_Teks Bacaan_:
_ _ _ _

Mungkinkah bisa jadi sebuah kesaksian lengkap kalau kata-kata puisi itu amat pendek? Baiklah. Meski hanya pendek, bagaimana pun puisi itu jadi catatan lengkap dari sebuah peristiwa yang lengkap pula. Begini. Kalau tak salah, puisi itu lahir dari peristiwa unik yang dialami penyairnya. Pada 1954, di suatu sore, beberapa hari setelah idulfitri, Sitor hendak ber-halal-bil-halal ke rumah Pramoedya di Kober, Jakarta. Tetapi, karena tempatnya agak jauh, sampai di rumah Pram sudah malam, sepi, dan tidak ada orang.
Karena itu, Sitor kecewa berat. Lalu pulang dia lewat jalan berselokan yang sepi, bau, gelap. Karena gelap, Sitor kesasar ke tempat yang penuh pohon tua, rimbun, dikelilingi tembok. Ketika itulah ia melihat bulan. Karena ingin tahu ada apa di balik tembok itu, Sitor lalu berdiri berjingkat di atas batu. Ternyata, yang dilihat hanya kuburan. Dan nisan-nisan di kuburan itu berwarna putih akibat tertimpa sinar bulan. Saat itulah dia terpesona, dan seolah tersihir. Akhirnya, kata-kata bulan dan kuburan itu terus-menerus teringat, dan jadilah sajak “Malam Lebaran”.

_ _ _ _

_Data Hasil Ekstraksi_:
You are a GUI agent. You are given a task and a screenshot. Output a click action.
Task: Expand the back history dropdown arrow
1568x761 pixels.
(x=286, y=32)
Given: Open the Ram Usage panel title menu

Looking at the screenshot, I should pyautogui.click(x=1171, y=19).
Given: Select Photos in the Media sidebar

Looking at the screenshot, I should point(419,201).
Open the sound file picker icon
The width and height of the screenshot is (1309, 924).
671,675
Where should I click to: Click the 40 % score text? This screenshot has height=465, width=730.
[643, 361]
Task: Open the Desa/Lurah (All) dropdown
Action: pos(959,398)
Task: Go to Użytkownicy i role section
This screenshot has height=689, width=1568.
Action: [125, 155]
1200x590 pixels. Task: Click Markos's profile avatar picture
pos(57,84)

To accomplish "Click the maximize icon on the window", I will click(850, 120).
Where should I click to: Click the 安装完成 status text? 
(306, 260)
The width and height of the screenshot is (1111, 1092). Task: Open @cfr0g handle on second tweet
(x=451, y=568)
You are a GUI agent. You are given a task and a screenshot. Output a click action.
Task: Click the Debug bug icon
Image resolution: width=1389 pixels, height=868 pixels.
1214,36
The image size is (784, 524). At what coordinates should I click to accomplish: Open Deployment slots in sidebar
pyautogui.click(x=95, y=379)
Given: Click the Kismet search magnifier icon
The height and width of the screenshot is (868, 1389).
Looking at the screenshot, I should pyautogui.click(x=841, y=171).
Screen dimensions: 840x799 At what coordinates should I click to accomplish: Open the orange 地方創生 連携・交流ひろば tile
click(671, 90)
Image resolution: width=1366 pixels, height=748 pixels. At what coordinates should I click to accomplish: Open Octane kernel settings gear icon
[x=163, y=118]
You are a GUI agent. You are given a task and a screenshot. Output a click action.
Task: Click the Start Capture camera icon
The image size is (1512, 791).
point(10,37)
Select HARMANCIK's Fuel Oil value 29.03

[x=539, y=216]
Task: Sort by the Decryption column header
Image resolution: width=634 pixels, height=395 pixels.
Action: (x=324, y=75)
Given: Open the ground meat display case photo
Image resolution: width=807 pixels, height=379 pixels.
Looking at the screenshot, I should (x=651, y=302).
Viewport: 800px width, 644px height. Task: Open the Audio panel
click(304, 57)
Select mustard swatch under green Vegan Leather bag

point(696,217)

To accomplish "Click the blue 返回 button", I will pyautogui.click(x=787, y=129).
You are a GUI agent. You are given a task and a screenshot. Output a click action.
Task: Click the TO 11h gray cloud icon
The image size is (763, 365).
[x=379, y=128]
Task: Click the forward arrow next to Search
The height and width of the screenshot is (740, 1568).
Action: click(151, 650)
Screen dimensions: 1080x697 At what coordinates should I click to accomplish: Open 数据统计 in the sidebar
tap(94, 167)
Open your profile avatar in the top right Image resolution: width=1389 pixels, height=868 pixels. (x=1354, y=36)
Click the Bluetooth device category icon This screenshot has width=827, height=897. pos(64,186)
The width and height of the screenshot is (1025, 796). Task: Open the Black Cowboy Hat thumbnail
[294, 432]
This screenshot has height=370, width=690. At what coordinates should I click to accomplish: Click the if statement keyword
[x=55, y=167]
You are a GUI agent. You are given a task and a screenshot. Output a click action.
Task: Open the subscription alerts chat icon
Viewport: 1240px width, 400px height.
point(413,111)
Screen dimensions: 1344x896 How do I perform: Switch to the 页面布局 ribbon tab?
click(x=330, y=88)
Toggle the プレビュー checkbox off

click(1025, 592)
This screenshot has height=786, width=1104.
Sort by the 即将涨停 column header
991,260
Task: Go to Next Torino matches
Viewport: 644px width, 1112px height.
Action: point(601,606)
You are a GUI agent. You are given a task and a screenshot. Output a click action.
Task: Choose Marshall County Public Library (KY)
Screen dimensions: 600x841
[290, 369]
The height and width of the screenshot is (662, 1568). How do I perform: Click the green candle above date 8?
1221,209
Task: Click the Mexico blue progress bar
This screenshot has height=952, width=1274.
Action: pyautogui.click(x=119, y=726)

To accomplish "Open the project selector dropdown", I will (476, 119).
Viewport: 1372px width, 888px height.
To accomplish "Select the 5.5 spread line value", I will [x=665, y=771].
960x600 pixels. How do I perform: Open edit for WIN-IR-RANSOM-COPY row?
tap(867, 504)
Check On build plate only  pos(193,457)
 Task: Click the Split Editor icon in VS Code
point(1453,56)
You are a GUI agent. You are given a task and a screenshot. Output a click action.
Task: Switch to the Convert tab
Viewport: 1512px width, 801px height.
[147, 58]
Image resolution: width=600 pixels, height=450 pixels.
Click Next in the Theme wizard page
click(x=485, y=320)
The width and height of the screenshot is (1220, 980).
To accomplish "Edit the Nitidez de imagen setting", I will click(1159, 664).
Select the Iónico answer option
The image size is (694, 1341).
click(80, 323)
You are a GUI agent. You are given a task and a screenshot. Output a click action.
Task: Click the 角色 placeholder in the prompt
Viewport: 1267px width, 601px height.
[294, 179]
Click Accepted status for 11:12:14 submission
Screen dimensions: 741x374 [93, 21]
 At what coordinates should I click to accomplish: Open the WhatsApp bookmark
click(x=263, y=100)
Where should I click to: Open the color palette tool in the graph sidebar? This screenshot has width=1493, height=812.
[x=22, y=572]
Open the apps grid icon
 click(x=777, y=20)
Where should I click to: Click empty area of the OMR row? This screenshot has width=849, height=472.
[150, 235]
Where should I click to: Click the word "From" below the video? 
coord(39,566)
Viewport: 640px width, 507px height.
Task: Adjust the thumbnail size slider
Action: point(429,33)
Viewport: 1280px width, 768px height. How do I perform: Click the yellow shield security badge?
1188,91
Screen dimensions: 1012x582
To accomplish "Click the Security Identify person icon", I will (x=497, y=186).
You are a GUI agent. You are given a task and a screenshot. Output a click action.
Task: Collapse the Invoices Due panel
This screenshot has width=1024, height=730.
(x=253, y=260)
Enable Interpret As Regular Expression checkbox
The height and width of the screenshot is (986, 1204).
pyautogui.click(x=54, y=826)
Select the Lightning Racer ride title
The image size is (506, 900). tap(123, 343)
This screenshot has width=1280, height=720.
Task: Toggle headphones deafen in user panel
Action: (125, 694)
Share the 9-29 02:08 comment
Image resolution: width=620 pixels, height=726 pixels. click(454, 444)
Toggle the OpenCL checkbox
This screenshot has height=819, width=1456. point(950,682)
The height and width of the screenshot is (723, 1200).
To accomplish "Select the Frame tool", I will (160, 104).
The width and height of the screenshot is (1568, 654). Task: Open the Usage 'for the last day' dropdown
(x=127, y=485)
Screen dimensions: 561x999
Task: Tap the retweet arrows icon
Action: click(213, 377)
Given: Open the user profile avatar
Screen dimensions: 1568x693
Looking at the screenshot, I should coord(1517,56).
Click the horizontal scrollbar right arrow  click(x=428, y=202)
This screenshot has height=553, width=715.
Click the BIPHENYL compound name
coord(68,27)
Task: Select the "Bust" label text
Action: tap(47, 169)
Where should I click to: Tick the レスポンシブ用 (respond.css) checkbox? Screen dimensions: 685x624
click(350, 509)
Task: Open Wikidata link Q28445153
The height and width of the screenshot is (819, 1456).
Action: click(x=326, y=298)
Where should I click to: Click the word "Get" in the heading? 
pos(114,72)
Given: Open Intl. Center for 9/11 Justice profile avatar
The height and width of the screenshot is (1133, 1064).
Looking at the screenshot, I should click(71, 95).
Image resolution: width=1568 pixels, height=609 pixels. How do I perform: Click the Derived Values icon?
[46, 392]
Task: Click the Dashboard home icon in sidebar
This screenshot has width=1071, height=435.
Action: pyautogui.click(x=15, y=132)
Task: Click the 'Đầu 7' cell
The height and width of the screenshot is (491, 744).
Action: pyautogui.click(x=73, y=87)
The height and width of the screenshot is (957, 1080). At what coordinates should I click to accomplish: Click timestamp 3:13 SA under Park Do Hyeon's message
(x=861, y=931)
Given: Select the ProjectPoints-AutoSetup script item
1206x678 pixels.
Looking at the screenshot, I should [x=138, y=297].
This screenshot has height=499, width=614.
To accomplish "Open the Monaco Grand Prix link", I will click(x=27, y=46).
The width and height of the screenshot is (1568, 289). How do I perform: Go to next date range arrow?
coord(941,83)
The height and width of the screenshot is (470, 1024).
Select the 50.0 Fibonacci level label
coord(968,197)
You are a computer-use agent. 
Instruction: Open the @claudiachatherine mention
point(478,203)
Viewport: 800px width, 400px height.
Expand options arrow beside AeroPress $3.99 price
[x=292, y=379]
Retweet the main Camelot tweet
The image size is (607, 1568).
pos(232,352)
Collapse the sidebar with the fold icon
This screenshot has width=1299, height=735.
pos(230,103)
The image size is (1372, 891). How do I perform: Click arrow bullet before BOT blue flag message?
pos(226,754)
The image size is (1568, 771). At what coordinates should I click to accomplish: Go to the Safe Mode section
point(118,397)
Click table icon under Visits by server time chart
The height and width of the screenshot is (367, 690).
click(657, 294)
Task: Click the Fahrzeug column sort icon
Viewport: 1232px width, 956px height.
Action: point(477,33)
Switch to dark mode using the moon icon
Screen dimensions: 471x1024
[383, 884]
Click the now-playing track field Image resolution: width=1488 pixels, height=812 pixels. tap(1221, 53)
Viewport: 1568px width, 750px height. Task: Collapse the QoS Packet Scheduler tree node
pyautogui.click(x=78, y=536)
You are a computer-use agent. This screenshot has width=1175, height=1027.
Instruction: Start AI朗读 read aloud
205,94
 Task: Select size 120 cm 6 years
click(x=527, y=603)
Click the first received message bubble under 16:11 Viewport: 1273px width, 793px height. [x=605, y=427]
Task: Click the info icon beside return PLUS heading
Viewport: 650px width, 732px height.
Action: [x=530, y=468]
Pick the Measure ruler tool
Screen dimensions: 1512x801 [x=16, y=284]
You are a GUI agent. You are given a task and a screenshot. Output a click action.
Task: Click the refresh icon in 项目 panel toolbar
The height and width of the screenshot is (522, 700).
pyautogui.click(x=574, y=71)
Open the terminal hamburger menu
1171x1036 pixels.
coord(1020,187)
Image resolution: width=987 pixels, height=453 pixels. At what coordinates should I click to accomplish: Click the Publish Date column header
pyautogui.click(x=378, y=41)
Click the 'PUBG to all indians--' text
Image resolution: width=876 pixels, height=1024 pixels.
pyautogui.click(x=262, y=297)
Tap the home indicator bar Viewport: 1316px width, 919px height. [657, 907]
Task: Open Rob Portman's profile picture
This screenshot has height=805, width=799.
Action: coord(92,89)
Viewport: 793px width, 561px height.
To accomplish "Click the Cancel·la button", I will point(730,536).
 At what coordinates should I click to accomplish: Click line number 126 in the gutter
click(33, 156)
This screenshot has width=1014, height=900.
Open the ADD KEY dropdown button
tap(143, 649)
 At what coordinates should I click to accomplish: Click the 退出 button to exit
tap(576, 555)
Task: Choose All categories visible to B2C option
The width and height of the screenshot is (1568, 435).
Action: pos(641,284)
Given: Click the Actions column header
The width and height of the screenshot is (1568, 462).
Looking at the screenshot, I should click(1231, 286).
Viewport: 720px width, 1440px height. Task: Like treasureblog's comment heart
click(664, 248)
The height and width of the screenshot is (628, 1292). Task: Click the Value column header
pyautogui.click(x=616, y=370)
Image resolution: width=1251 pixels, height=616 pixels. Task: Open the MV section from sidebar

_ _ _ _

_Tugas Wajib_:
1) Tolong sebutkan semua sifat jalan berselokan yang dilalui Sitor saat pulang, sesuai teks bacaan.
2) Menurut teks bacaan, mengapa nisan-nisan di kuburan itu berwarna putih?

_Jawaban Tiap Tugas_:
1) Sepi, bau, dan gelap.

2) Karena tertimpa sinar bulan.